公式戦でア・リーグ最多の94勝をマークしたブルージェイズが、最後に力尽きた。93年以来、32年ぶりの世界一へ「あと2死」まで迫りながら9回1死から同点弾を浴び、延長11回に勝ち越され、連投したドジャース山本に封じ込まれた。

それでも、昨季王者ド軍を瀬戸際まで追い詰めたシュナイダー監督は、悔しさを飲み込みながら、最善を尽くした自軍ナインへの賛辞を続けた。「我々はすばらしいプレーだった。とても特別なチームだった」。感傷をこらえるかのように、長い戦いを振り返った。

昨季は、最激戦区とも言われるア・リーグ東地区で首位に20ゲーム差の最下位に沈んだ。迎えた今季、序盤の2カ月は不安定な足取りも、6月下旬から破竹の10連勝で地区首位を奪取。その後は、一度も首位の座を許さず、ヤンキースなどの宿敵を振り切ってポストシーズンへ駒を進めた。

迎えたワールドシリーズでは、あくまでも「大谷対策」が主眼だった。第3戦での4敬遠が注目されたが、3被弾はいずれもソロ。大谷へつながるK・ヘルナンデス、エドマン、パヘスらド軍の下位打線を徹底的に研究したうえで封じ込め、大谷には「ソロ本塁打OK」のスタンスで挑み、「線」を「点」に封じた。

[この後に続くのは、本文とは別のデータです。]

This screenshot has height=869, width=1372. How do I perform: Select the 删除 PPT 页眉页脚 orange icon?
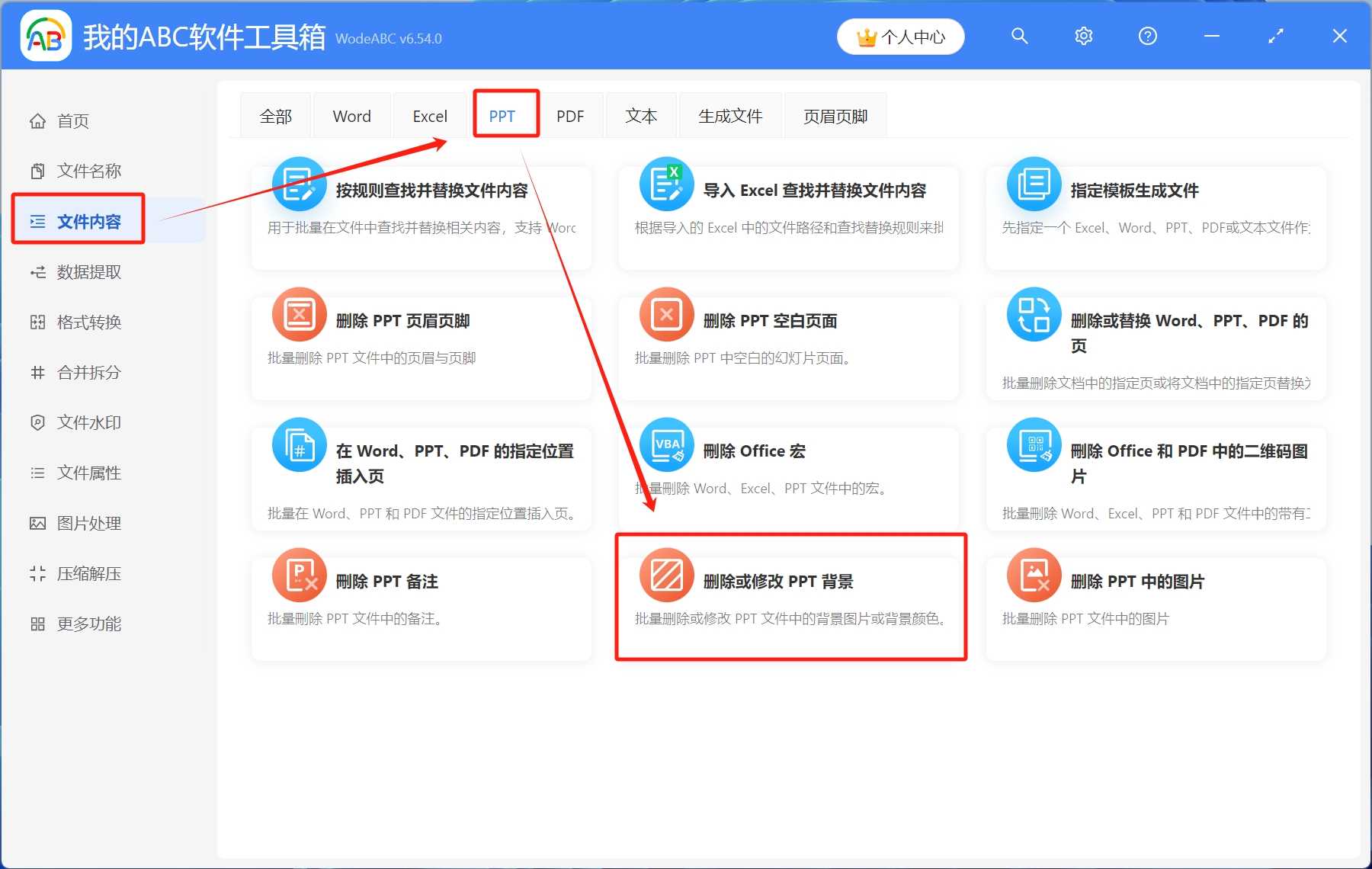(299, 314)
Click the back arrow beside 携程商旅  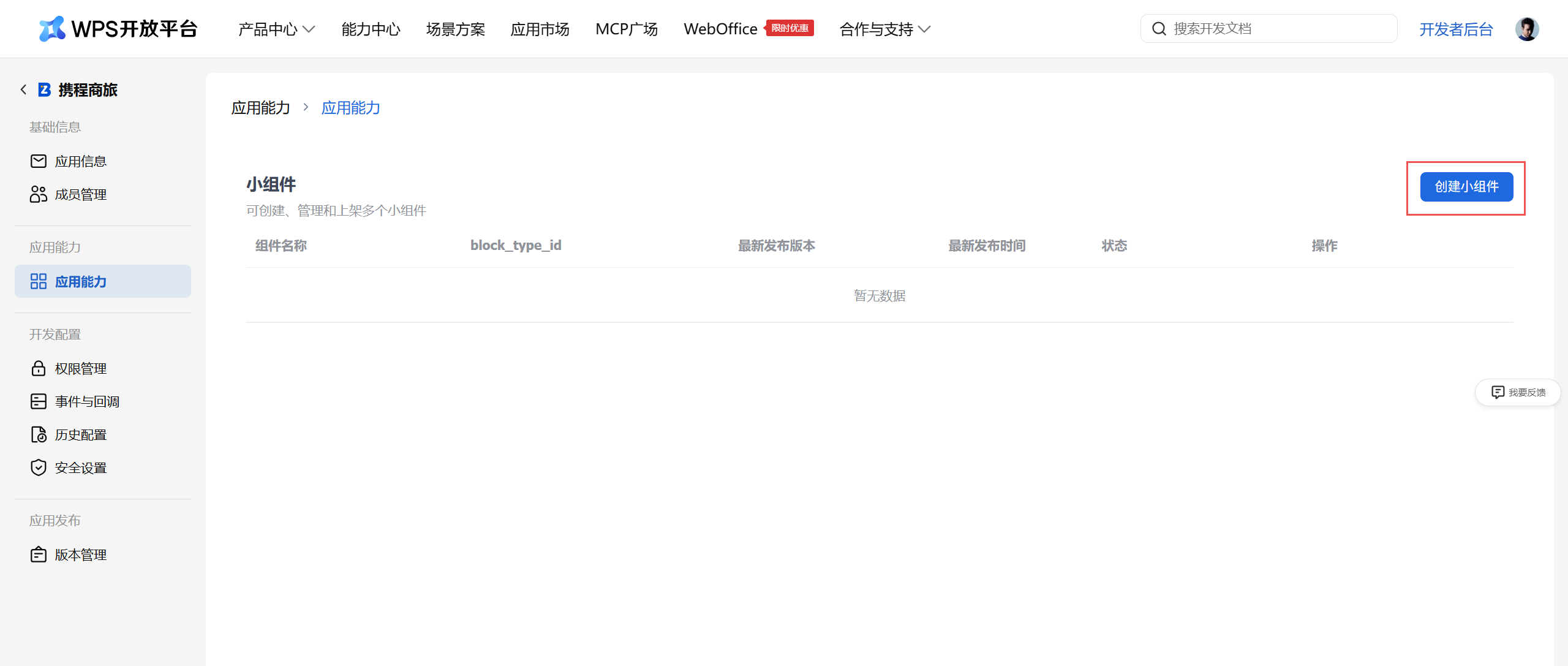point(23,90)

ド軍のような破壊力は求めずとも、ファウルで粘り、四球や機動力を絡める粘り強い地道なスタイルは、米球界内でも多くの共感を呼んだ。「我々は新たな期待、新たな基準をセットしたと思う」。頂点を目前に敗れたとはいえ、シュナイダー監督は誇らしげに胸を張った。